Вопрос не показался мне странным. Он даже не застал меня врасплох: помните? — мы с Николаем Васильевичем уже проводили такую параллель!

«Да, конечно, — ответил я. — Вы хотите сказать, что превосходите эту организацию?»

Сугробин довольно подтвердил:

«Безусловно. Где сицилийцы и где мы? Наша власть простирается от моря до моря с запада на восток и от моря до моря с севера на юг. Миллионы квадратных верст — и все наши! А какие богатства на этих верстах разбросаны! Веришь, за год мы имеем обороту в без малого сто миллионов рублей!»

А вот эта информация меня ошарашила:

«Сто миллионов рублей?» — недоверчиво переспросил я.

«Сто миллионов!» — повторил Сугробин. — «Сам понимаешь, при таком размахе, куда там макаронникам с нами тягаться!»

«Но… — я даже начал слегка заикаться. — Но… это просто невероятно!»

«А то ж!»

Сугробин снова расхохотался, а затем, отсмеявшись, посмотрел на меня настолько серьезно, что я вздрогнул:

«Но к этому мы еще вернемся», — заявил он, глядя на меня своими притушенными глазами и не моргая. — «Я покажу тебе наши учетные книги, чтобы сомнений не оставалось!»

Я растерялся:

«Господи! — воскликнул я. — А это еще зачем?»

«И к этому мы тоже еще вернемся. А пока — давай есть!»

Не говоря более ни слова, Сугробин начал поглощать свой завтрак.

Я был вынужден последовать его примеру и, должен признаться, сделал это — на удивление самому себе! — не без удовольствия. Еда оказалась приготовленной превосходно. Картофель был проварен ровно настолько, чтобы рассыпаться во рту, а не расползаться в клейкую массу. Масло — вологодское — будто едва, секунду назад, перестали взбивать из лучших сливок. Гренки — именно гренки, а не пережаренный хлеб. А соус — выше всяких похвал. Правда, его чесночная основа была не к месту ни по времени суток, ни к моему вину, однако сам по себе он был настолько хорош, что я отбросил всякое стеснение и — под одобрительный взгляд Сугробина — навалился на него, чувствуя, что всё преходяще, а вот вкус — нет!
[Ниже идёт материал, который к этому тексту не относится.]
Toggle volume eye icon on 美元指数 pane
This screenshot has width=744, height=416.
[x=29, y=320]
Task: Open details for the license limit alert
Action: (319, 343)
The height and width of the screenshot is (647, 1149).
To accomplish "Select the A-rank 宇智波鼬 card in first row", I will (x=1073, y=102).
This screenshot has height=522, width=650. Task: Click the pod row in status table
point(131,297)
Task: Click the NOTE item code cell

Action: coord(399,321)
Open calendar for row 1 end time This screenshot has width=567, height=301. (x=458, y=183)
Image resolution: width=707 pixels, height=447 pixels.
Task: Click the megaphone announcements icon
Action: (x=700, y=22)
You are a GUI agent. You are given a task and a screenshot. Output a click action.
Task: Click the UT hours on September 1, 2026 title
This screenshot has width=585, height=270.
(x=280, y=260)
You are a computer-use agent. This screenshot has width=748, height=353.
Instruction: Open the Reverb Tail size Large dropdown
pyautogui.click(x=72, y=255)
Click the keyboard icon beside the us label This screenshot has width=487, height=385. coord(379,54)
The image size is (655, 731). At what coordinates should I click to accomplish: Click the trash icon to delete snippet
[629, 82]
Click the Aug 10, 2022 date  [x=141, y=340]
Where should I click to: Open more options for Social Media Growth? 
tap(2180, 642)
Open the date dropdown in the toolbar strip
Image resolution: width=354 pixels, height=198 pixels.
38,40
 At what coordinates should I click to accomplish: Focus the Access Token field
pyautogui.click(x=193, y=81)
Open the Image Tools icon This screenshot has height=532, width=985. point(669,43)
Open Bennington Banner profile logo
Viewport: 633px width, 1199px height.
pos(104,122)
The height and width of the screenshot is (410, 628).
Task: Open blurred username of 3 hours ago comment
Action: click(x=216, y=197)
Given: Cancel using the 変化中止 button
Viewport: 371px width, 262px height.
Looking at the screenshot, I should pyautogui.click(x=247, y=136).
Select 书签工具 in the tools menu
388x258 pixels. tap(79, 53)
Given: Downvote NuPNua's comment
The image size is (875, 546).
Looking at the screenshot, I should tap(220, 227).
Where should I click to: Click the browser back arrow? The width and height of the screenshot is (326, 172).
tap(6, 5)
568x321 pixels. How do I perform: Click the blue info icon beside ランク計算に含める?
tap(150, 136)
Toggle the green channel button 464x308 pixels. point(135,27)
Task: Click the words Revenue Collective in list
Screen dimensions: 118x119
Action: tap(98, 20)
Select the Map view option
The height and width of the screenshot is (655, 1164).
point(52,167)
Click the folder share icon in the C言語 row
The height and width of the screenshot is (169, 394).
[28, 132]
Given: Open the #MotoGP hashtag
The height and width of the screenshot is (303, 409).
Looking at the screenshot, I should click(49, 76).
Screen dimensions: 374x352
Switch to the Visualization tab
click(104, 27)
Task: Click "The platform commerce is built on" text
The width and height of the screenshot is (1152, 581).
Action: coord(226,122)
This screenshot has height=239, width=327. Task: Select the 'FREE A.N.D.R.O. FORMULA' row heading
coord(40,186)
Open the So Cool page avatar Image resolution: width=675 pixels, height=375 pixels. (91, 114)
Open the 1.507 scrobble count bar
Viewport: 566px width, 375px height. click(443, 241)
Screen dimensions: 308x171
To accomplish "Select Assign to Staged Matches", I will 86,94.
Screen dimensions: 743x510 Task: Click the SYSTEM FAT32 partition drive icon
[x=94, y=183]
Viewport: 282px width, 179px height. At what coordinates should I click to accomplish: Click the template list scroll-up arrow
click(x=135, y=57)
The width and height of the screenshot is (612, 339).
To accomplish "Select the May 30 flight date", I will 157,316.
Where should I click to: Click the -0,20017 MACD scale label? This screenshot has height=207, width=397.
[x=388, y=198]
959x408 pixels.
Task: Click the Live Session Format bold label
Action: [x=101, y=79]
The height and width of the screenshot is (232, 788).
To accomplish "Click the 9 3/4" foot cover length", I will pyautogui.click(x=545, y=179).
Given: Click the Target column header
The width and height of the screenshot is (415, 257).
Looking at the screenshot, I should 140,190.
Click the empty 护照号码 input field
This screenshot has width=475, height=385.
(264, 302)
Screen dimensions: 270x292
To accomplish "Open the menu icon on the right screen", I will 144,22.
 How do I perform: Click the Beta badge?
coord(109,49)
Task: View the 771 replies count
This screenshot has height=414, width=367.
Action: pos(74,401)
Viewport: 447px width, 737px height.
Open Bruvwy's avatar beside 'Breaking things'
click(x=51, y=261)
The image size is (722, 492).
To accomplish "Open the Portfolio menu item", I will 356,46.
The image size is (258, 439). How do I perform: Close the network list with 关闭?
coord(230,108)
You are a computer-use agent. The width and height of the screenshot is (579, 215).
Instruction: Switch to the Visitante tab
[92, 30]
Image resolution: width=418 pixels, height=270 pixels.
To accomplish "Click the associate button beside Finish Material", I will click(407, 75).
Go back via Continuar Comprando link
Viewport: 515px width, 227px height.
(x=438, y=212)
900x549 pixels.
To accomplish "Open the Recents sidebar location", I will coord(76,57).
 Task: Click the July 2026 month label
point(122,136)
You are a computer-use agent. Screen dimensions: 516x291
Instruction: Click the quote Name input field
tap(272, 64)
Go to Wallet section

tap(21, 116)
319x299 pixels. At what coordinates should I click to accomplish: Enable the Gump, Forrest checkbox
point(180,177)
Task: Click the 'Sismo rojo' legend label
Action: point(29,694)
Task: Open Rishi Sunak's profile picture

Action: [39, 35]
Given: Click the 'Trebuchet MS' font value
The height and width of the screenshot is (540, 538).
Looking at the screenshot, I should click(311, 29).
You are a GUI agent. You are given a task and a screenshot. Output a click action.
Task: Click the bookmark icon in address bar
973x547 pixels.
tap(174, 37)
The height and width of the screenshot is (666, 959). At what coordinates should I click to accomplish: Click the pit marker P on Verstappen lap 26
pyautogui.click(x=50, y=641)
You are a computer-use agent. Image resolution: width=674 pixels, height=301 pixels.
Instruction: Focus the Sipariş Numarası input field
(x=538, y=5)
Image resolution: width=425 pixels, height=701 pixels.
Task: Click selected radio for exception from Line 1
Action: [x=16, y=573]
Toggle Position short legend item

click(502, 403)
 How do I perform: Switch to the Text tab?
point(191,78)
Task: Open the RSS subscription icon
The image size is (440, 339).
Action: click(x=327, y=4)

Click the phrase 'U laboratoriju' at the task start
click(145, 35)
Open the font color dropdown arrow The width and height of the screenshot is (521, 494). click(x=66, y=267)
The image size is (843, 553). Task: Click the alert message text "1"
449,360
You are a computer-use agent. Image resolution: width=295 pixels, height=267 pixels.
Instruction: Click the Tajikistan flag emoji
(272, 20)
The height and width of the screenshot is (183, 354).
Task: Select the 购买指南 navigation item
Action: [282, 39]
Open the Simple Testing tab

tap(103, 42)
Сотерн, пусть он и не вязался с поданными на стол блюдами, тоже оказался великолепен. До тех пор мне всего-то два или три раза доводилось пить сотерн из черного винограда, но те вина были ничто в сравнении с бутылкой из «красных запасов» удивительного притона! Извините, поручик, но — честное слово! — не могу удержаться от того, чтобы не припомнить это ощущение еще раз: если бы раньше мне сказали, что бывают вина, за которые искренне не жаль заплатить большие деньги, я бы рассмеялся такому чудаку в лицо. Но теперь я пил с таким наслаждением, с таким наслаждением смаковал каждый глоток, что сомнений у меня не осталось: за такое произведение искусства не жаль отдать никакие суммы!

Завтрак, однако, подошел к концу. Опять из ниоткуда материализовался громилоподобный «официант», прибрался на столе, подал пепельницы и курительные наборы: перед Сугробиным появились машинка для резки сигар и коробка с сигарами, передо мной — папиросница.